PROVIDENCE, R.I. [Brown University] — Anastasia Volovich, the Richard and Edna Salomon Assistant Professor of Physics, has been named one of this year's winners of the Presidential Early Career Awards for Scientists and Engineers. She was honored at a White House ceremony Friday, Dec. 19, 2008.
The PECASE award recognizes outstanding scientists and engineers who, early in their careers, show exceptional potential for leadership at the frontiers of knowledge. It is the highest honor bestowed by the U.S. government on scientists and engineers beginning their independent careers.
“I am very honored to have received this award, and I am especially excited that my research and my research group have been acknowledged in this way,” Volovich said.
Volovich joined the Brown faculty in 2006, after earning her Ph.D. in theoretical physics from Harvard University. She works in theoretical physics, string theory and related areas in particle physics and general relativity.
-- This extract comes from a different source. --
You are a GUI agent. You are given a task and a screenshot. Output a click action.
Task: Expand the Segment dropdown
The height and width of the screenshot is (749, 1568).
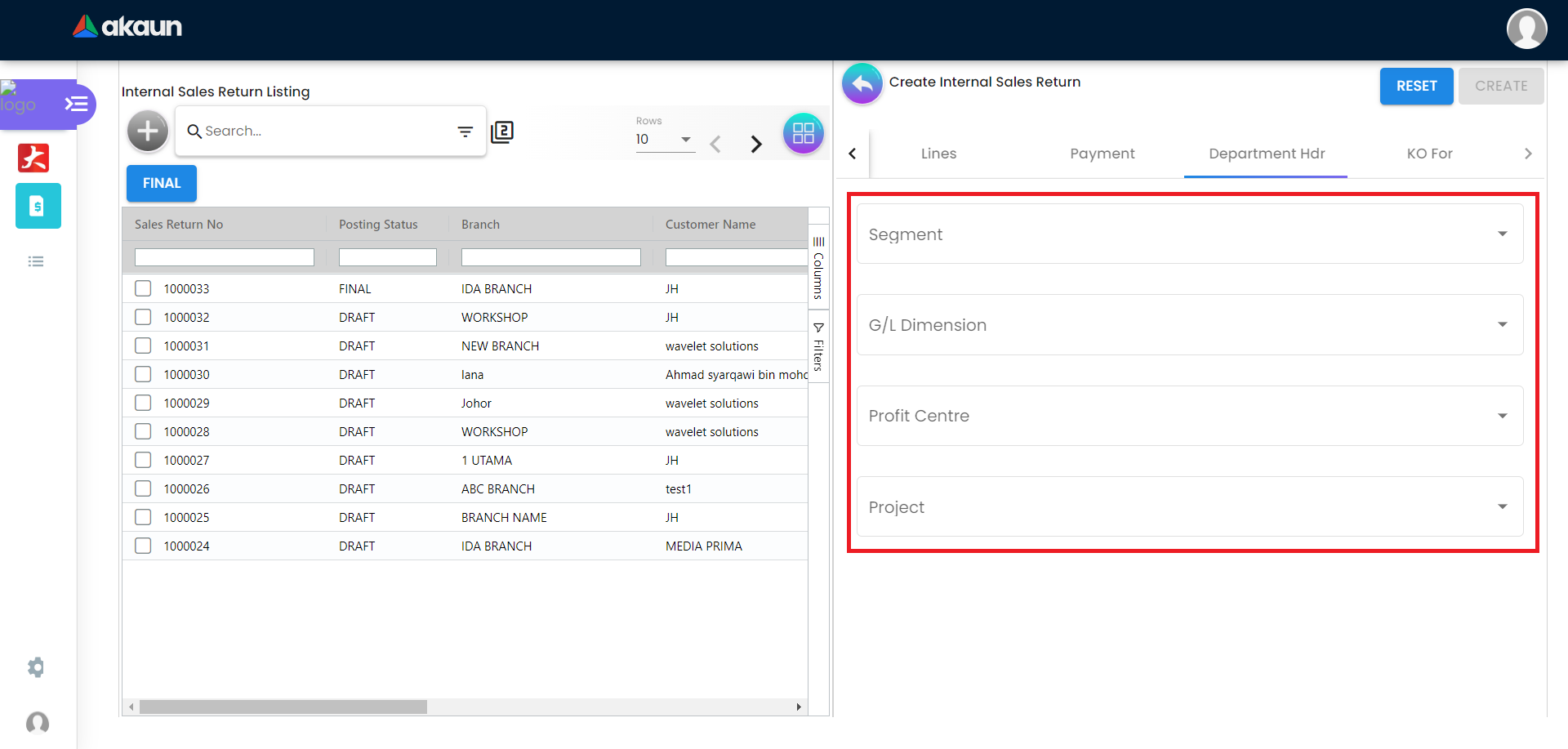tap(1189, 234)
String theory is the search for a single explanation that describes all the laws in the known universe. The theory’s main idea is that all matter and forces are made of tiny strands of energy that vibrate in different patterns.
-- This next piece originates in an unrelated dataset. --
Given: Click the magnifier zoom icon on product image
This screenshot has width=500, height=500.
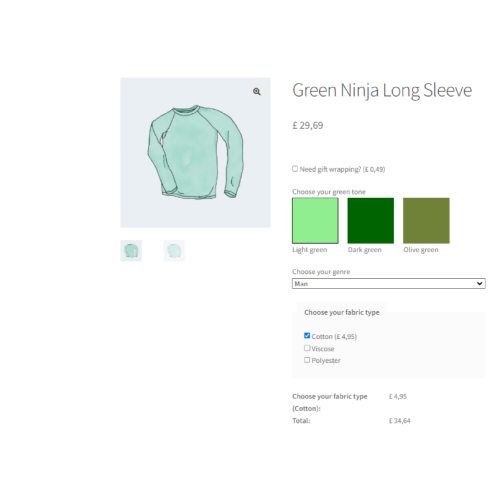Looking at the screenshot, I should tap(256, 91).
Physicists have never seen these strands in nature, but they hope that they may see a hint that string theory is correct when the Large Hadron Collider, the world's biggest particle accelerator, is fired up this summer.
Volovich said her work with a calculational tool known as quantum chronodynamics will help scientists interpret the stream of experimental results expected from the super collider, which is located outside Geneva, Switzerland. The award committee recognized her role in analyzing the data from the LHC as well as for organizing a science Olympiad for high school students.
Chung-I Tan, chair of the physics department at Brown, praised Volovich’s selection as a PECASE recipient.
“Anastasia has demonstrated not only impressive skills as a physicist but also enthusiasm and talent in teaching at the graduate and undergraduate levels,” Tan said.
Volovich joins 19 young scientists nationwide nominated by the National Science Foundation and chosen as winners in the PECASE competition. (There are 48 others nominated by various federal agencies.) Each winner receives agency support for five years. Last year, Brown professors Odest Chadwicke (Chad) Jenkins, computer science, and Pradeep Guduru, engineering, won the award.
“We take great pride in the PECASE winners,” said Kathie L. Olsen, NSF’s deputy director. “It is important to support the transformational research of these beginning scientists, and to foster their work in educational outreach and mentoring.”